The hair that covers our heads and faces varies a lot in its color, thickness, and texture—even on the same person. Why does Anthony Davis have a unibrow but can’t rival James Harden’s beard? Why do men without red hair have red beards, and why do others go gray early? Now an international team of researchers may have found the answer lurking in our genes, according to a study published today in Nature Communications.
It’s no surprise that hair is heavily influenced by genes—for example, hair color varies a lot in places like Western Europe, the researchers write, and no one has straight hair in sub-Saharan Africa. The researchers decided to look at the entire genomes of more than 6,600 people from Brazil, Colombia, Chile, Mexico, and Peru, all of whom had a mix of European, Native American, and African backgrounds. These participants show “high genetic diversity and extensive variation in head hair appearance,” the researchers write.
The team assessed each participant’s hair shape (straight or curly), color, balding, graying; in men, they also appraised the thickness of beards and eyebrows. They found a few associations—men with thick beards had thicker eyebrows, for example—then scanned the participants’ entire genome for correlations between traits and mutations.
The researchers identified 16 genes associated with different qualities of hair. Some of them had been predicted by previous studies—the EDAR gene has long been known to affect beard thickness, for example. But other findings were new—IRF4, known before to influence hair color, is now also connected to hair graying, and PRSS53 affects hair curliness.
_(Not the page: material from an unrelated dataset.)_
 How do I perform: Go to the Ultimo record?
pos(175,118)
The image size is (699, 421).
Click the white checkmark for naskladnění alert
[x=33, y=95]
While the researchers didn’t identify the mechanism through which these genes affect different traits, their correlations were strong due to the size of the study and genetic diversity of its participants.
These findings could provide scientists with future avenues of study for cosmetic purposes, such as using enzymes to slow hair graying or to make hair curlier as hairs are leaving the follicle, though some researchers are already working in a similar vein, using enzymes to promote hair growth.
The results could also be useful in forensics–a better understanding of how genes affect a person’s appearance could help police profile suspects–and even in anthropology so that researchers can create a more accurate picture of long gone civilizations.